Israeli Prime Minister Benjamin Netanyahu asked Parliament to grant him immunity from prosecution after he was indicted on three corruption charges, The New York Times reports.
"I will come to court and quash all the ridiculous libels against me," Netanyahu said. "The immunity law is intended to protect elected officials from manufactured cases, and guarantee that those elected by the people can serve the people according to their will and not the will of the legal officials."
Netanyahu previously said he would not seek immunity.
The request could delay the case against him for months as Netanyahu faces a third general election in less than a year after failing to build a majority coalition in parliament.
Netanyahu claims he’s the victim of political indictment:
Netanyahu said in a televised speech that immunity was meant to prevent “political indictments whose purpose is to impair the will of the people.”
“Unfortunately, that’s what happened in my case,” he claimed.
Rival blasts move:
“I never imagined we would see the day when a prime minister of Israel would avoid standing before the law and the courts,” opposition leader Benny Gantz said in his response.
“Today it is clear what we are fighting for,” Gantz said. “Netanyahu knows he’s guilty.” He said the choice was between “immunity before all else or the citizens of Israel before all else; between the kingdom of Netanyahu or the state of Israel.”

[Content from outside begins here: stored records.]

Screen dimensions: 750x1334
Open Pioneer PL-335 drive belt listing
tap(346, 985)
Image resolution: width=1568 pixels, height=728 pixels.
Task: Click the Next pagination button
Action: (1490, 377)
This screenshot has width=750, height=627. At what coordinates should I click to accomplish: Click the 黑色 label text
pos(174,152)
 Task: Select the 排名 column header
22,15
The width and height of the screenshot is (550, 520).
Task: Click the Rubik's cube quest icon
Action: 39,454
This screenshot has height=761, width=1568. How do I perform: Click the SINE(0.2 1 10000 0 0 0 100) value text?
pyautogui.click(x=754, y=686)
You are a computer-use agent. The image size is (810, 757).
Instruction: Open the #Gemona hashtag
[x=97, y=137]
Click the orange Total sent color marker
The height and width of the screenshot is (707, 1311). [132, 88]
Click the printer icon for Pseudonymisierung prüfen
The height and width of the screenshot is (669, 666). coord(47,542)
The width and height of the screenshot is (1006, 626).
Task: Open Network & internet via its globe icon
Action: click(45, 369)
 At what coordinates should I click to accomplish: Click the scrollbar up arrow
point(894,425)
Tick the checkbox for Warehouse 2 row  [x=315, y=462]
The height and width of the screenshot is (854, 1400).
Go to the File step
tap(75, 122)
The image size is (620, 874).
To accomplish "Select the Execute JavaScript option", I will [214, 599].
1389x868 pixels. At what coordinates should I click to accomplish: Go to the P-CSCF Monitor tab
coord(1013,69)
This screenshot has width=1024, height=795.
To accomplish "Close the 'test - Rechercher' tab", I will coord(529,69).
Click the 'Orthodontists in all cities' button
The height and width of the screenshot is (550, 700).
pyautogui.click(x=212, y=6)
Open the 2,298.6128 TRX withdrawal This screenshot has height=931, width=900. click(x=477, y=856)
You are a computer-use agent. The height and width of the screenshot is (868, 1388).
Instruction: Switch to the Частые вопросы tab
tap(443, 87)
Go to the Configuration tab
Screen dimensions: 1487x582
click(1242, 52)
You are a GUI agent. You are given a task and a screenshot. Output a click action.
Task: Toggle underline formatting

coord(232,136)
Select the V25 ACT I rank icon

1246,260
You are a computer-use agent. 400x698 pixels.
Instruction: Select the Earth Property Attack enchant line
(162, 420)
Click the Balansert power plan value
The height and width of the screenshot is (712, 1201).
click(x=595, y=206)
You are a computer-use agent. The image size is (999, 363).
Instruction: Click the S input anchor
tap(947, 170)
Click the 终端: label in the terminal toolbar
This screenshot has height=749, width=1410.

Netanyahu faces corruption charges:
“Netanyahu is accused of trading official favors worth hundreds of millions of dollars to Israeli media moguls for illicit gifts of cigars, champagne and jewelry, as well as positive news coverage,” The Times reported. “The current, caretaker government has not formed a House Committee, and there may not be one to discuss a request by Mr. Netanyahu for weeks or months after the March election, until a new government can be formed. Court proceedings against Mr. Netanyahu would be frozen until any immunity request could be heard.”